EXERCISE OBJECTIVE:
Please restate all of the records word for word, setting the pictures aside.

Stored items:
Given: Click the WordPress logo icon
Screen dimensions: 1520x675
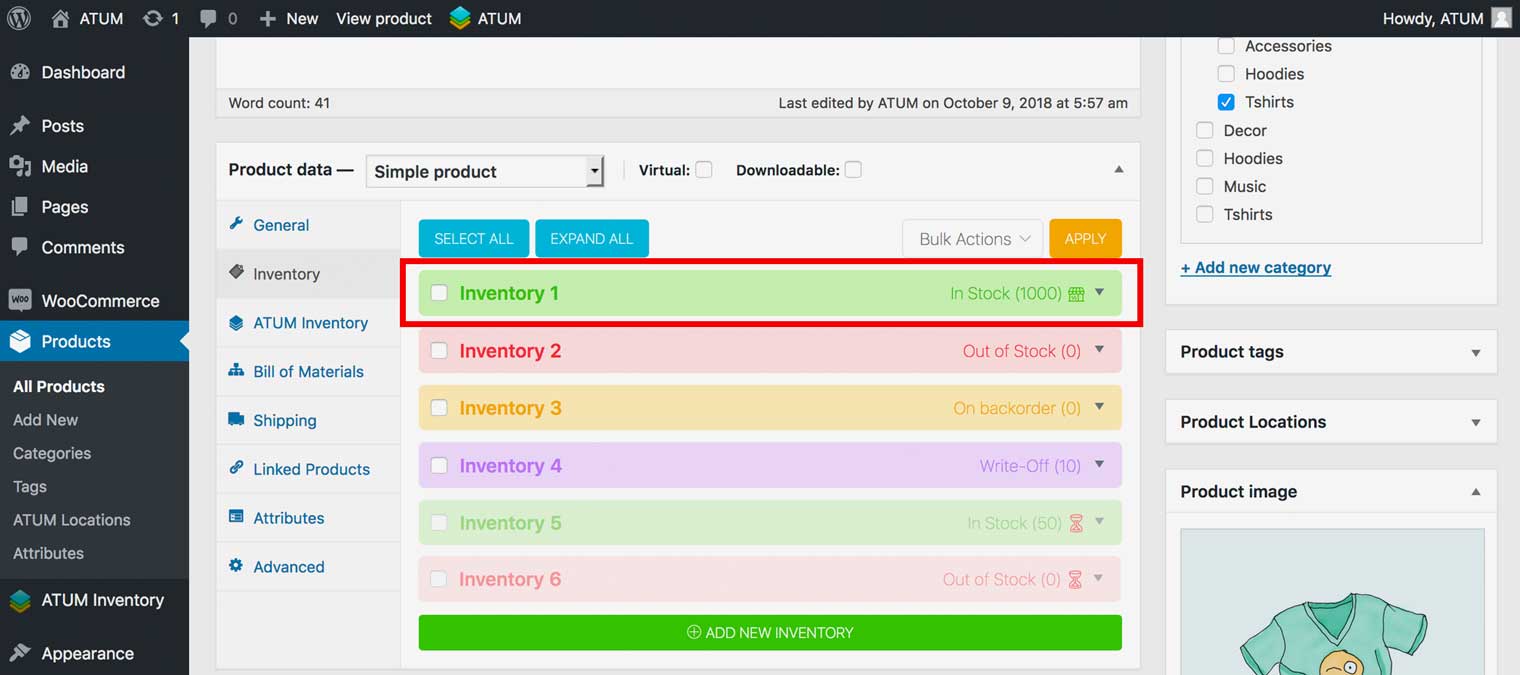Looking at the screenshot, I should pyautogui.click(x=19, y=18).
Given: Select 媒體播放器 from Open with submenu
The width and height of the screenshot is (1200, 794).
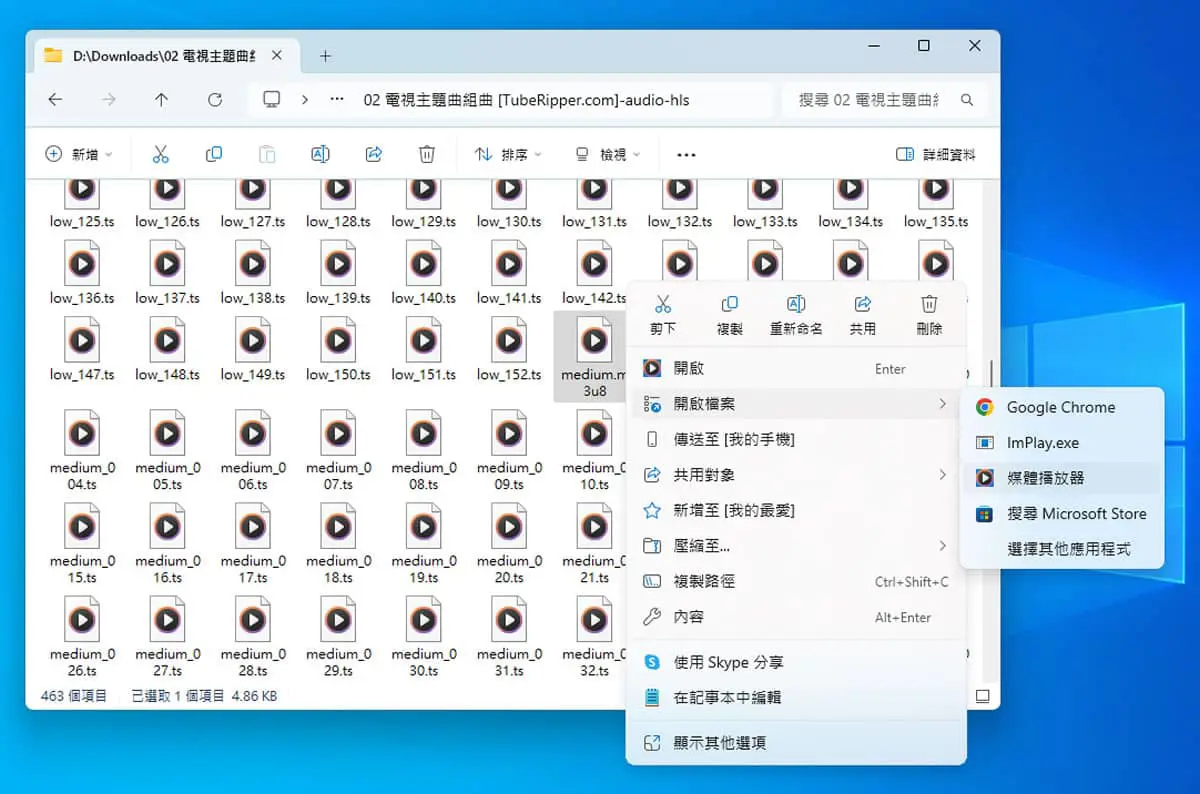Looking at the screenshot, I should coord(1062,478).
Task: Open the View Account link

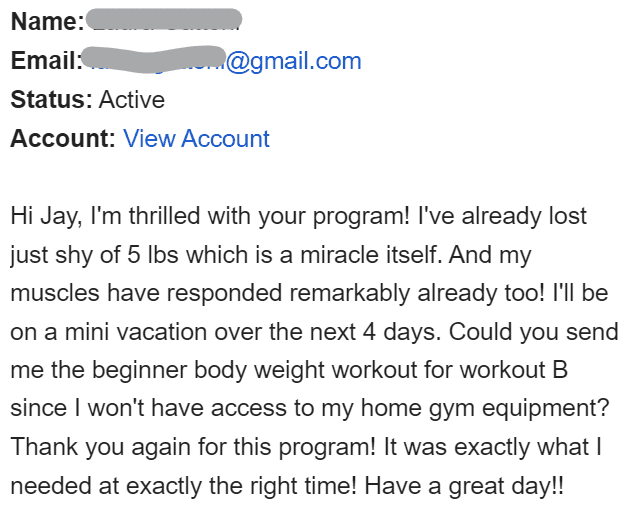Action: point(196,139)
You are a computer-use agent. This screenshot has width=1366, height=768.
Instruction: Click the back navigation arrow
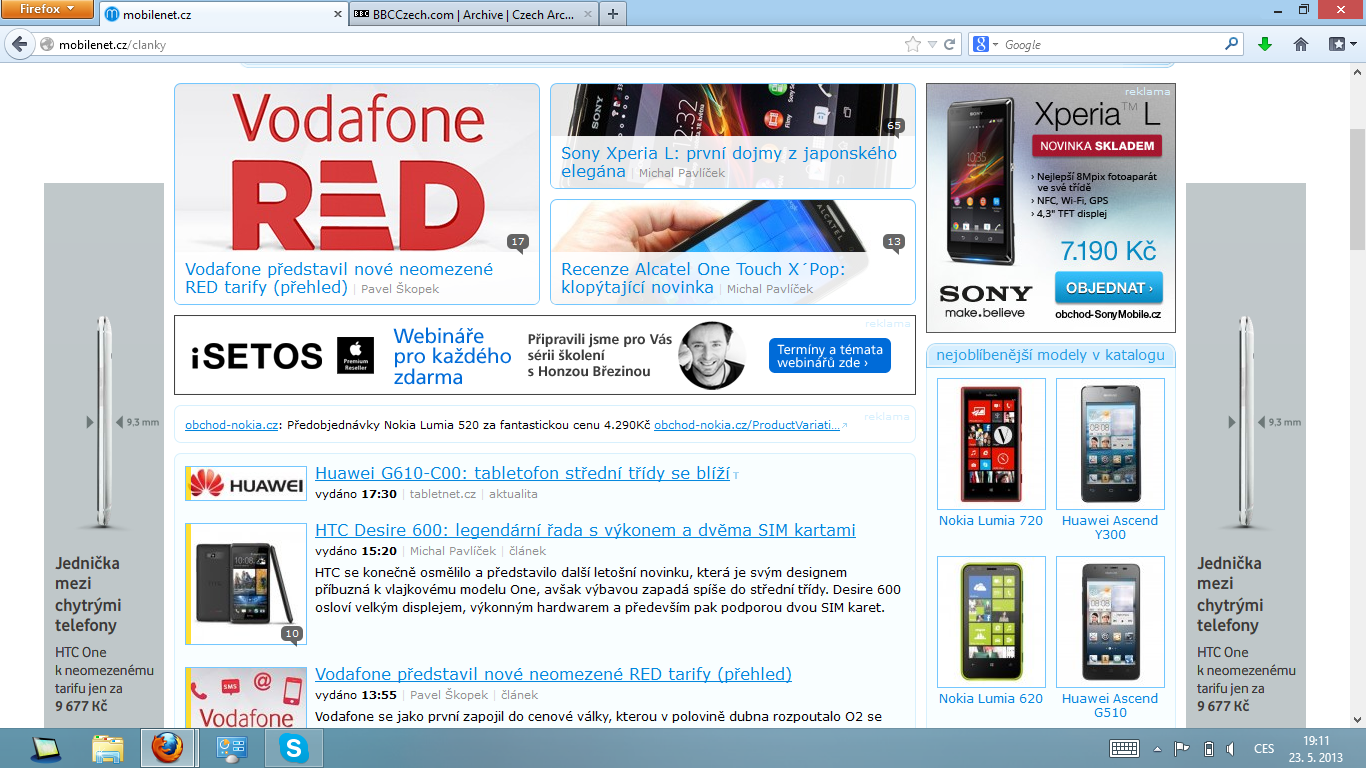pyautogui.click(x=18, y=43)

OUTPUT FOR THIS EXERCISE:
Given: Click the WordPress logo icon
Screen dimensions: 1520x675
Looking at the screenshot, I should pyautogui.click(x=19, y=18).
Given: Select 媒體播放器 from Open with submenu
The width and height of the screenshot is (1200, 794).
Looking at the screenshot, I should coord(1062,478).
Task: Open the View Account link

Action: point(196,139)
You are a computer-use agent. This screenshot has width=1366, height=768.
Instruction: Click the back navigation arrow
pyautogui.click(x=18, y=43)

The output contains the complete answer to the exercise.